Sunday 5 February 2012

Be My Valentine! Seni Seviyorum xxx

If French is the language of love what about Turkish! To the Turks I believe it would be food. Food is thier way to express themselves to one and all, to thier children, to thier friends, to thier spouses and lovers.

I would like to introduce a challenge from Very Good RecipesBe My Valentine. Be creative and the best entry wins.  Remember make them good as I will be one of the judges. I would like to thank Stepane for choosing me to be one of the judges.  You have until February 27th to get your entries in. Here are the links to the rest of the judges blogs for the February challenge.

Han Ker from Hankerie
Irini from Irini Savva
Katie from Down Home Foodie
Kristen from Frugal Antics of a Harried Homemaker
Leslie from Culinary Chronicles
Michelle from The Adirondack Chick
Minna from Naked Plate
Teri from The Freshman Cook

Since my Valentine is Turkish I thought I would make a dish that he would enjoy so that means Turkish Food. We will probably be having a glass or two of wine with dinner and what do Turks like with alcohol at a meal? Yes thats right Meze.  I will be making Meze dishes for our special evening and this will be the feature.

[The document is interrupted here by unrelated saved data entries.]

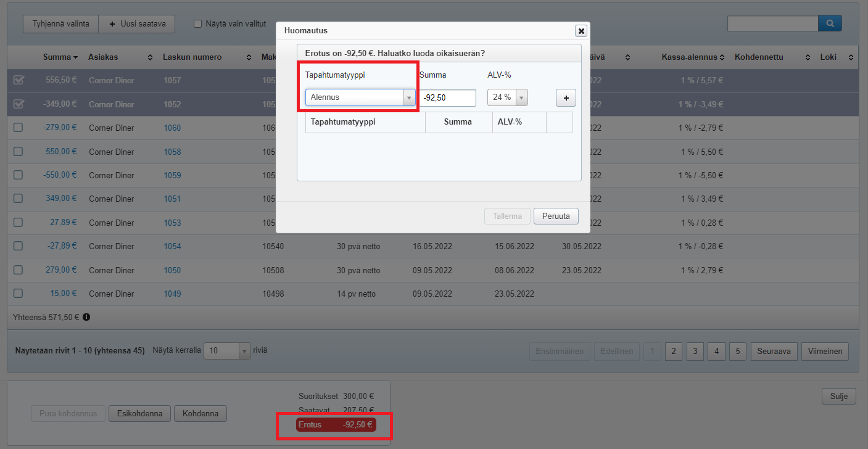Click the Seuraava page button
868x449 pixels.
(774, 351)
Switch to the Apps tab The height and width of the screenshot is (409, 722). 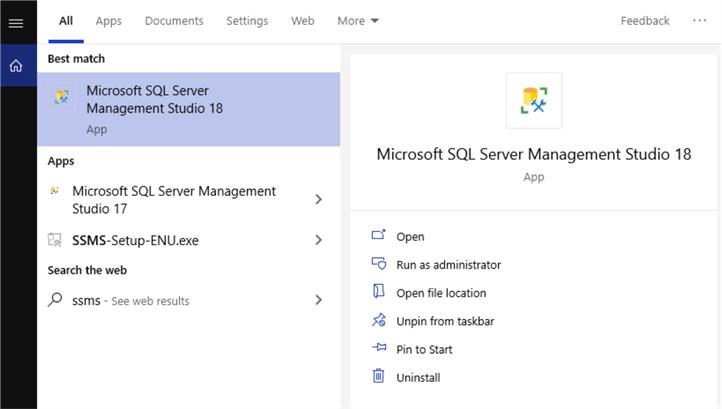click(x=109, y=21)
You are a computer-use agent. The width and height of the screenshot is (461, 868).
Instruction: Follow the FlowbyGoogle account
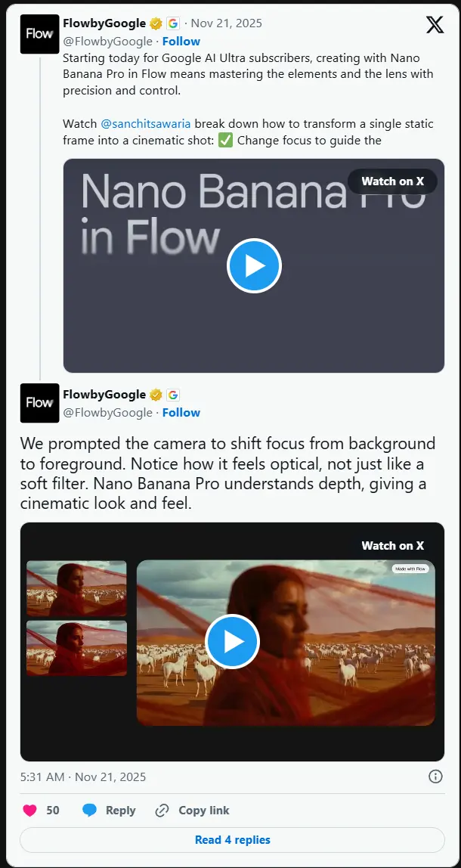tap(181, 41)
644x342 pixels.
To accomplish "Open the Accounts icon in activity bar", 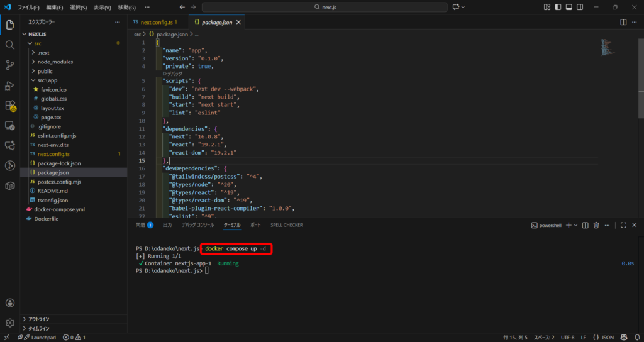I will (10, 303).
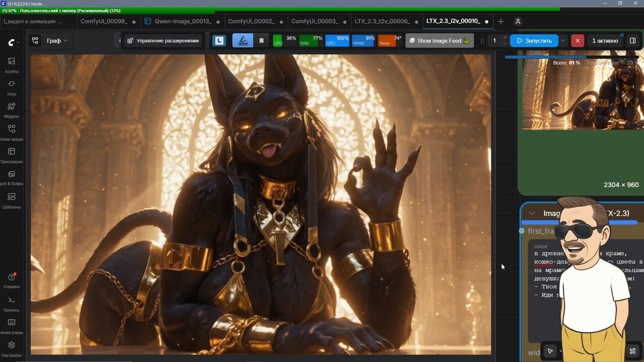Open the Узлы node library
The image size is (644, 362).
point(11,88)
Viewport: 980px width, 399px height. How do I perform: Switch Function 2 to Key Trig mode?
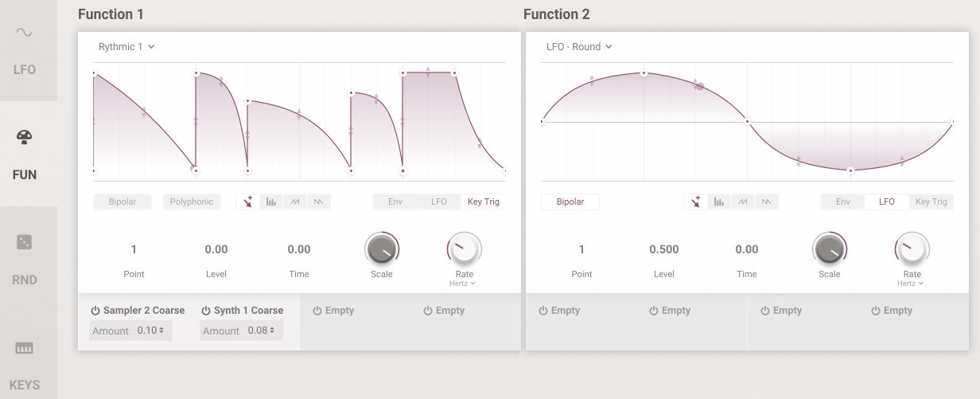coord(931,201)
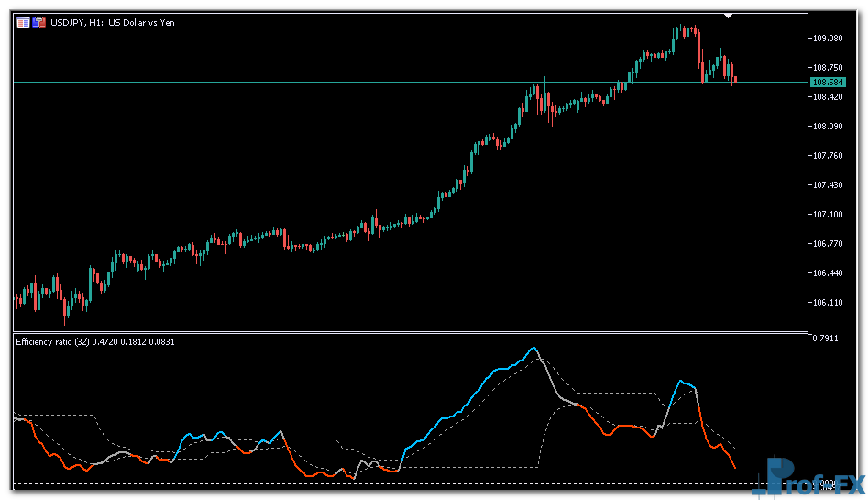Click the 0.7911 indicator scale value
Viewport: 868px width, 500px height.
[825, 339]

Yes this is a salad but the Turks love salads and my husband will love this.  This is Pembe Sultan surounded with the classic Shephards Salad.  So quick and easy to make.

Pembe Sultan

1 kilo of cooked beetroot - you can boil it or roast it to be fancy - you can add it in raw if you like but it doesn't give you the deep red colour.
garlic, minced
yogurt - 1-2 cups

Peel and grate the cooked beetroot.  Add everything else, stir and serve.

Shephards Salad

2 finely diced cucumbers
3 finely diced tomatoes
1 finely diced onion
lemon juice
olive oil

Mix everything together in a bowl then serve.

Monday 30 January 2012

Cig Kofte Urfa - Raw Meatballs

I couldn't think of another name for this post so I just translated the meaning.  This is a very famous dish from Sanli Urfa.  This is a Kofte(meatball)recipe using red meat that you form into the kofte's but you don't cook them after, so the meat is left raw.  There are other variations that I will post substituting the meat with walnuts.

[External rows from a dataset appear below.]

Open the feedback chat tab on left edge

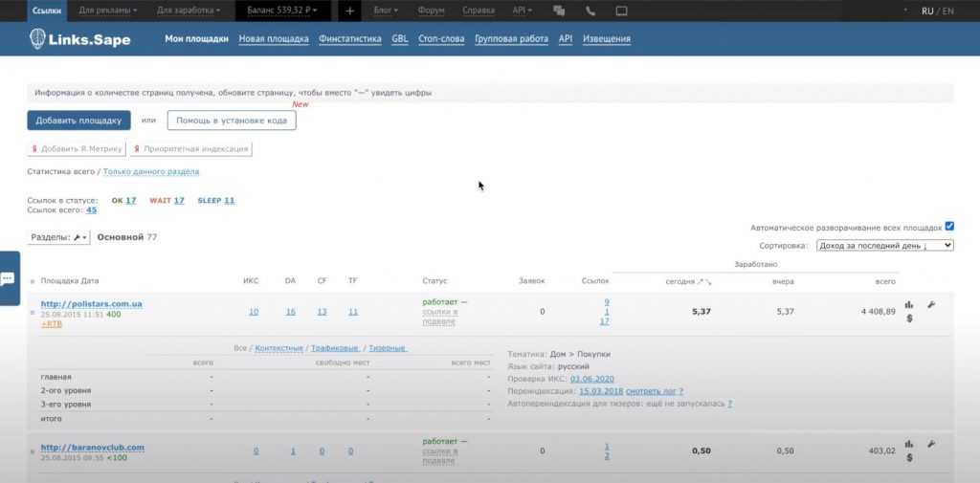[x=8, y=277]
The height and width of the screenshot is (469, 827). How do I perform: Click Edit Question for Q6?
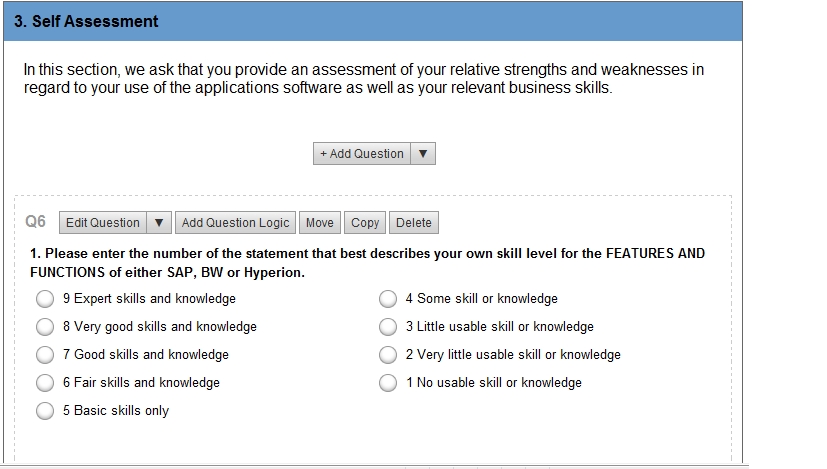click(x=103, y=223)
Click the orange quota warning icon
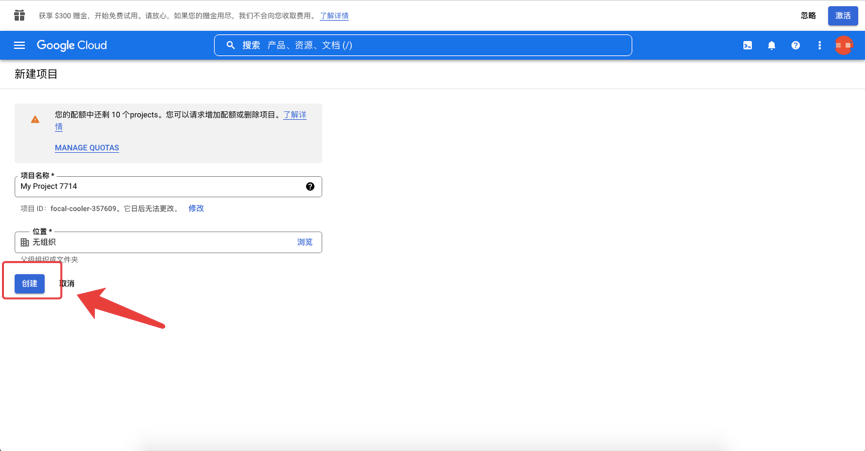Image resolution: width=865 pixels, height=451 pixels. [x=35, y=120]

The photos come to me courtesy of Ahmet Usta from Urfa Cig Koftesi Sevenler.  Ahmet Usta has a facebook page that I came across with some great photos.  I contacted him and asked if he would mind me using some of his photos he most graciously responded saying I could.

This is an easy recipe to make with the process being straightforward.  If you are Turkish there is alot of tradition around making it and I have only seen men making this dish.  There is also quite alot of kneading involved and you probably need about 30 good minutes to do the job properly or if you are like me doing it in a food processor is quite acceptable as long as your Turkish guests are none the wiser.

I'll show you the photos first followed by the recipe.  This recipe can have some variations with the meat with these photos showing the use of egg.  The cooked egg is kneaded in with the bulgur, meat mixture then formed.

Our guy kneading away

Showing consistency

Adding in the cooked egg

Finished plate with pickles

Tray with kofte, pickles, hot chillies, mint sprigs and some radish slices

The story for this food goes that Abraham had caught a deer that he gave his wife to make food for him.  Nothing could be found to make a fire and this is the dish she came up with.  I am sure thousands of Turks would love to thank her for this very popular dish.

2 cups fine bulgur
250gr fat free dark coloured meat, diced
6 tbs hot chilli powder
1 tbs salt
pinch of cinamon
pinch of pepper
half bunch spring onions, diced
1 onion, diced
1 cup finely chopped parsley
1 tbs pepper(tomato)paste

Put everything into your food processor until well mixed.  Slowly add in small amounts (tbs) water and keep processing until you get a consistency like the photo. If you want to add in the egg cook a couple of eggs in the fry pan and mix in.  If you want to do it the hard way add everything together and knead for 30 - 45 minutes with Turkish music on in the background to keep you focused.

You can serve like the photo which is on a plate or make into individual portions (meatball size).  This is nice with Ayran.

Thursday 5 January 2012

Turkish Food, Australia

Having come back here has been very good with all my family adjusting to thier new lives.  We have met a few long term ex pat Turks and a couple of newcomers.  All seem to have only good things to say about thier adopted country. Eating Turkish food here has been another experience, all very delicous but if it is truely authentic I will let the true Turk foodies argue over the fine points.

Our local Turkish food supplier sells pide at the mall.  The owner of this establishment is very nice as are his staff one of which has been my oldest son for the past couple of years.  The taste of his pides is authentic but the pides themselves well I will just say I have never seen pides like this before in Turkey.

One of the lovely employees
Chicken, cheese and mushroom

If you come to this pide place you will enjoy delicous Turkish Pides served by a friendly staff.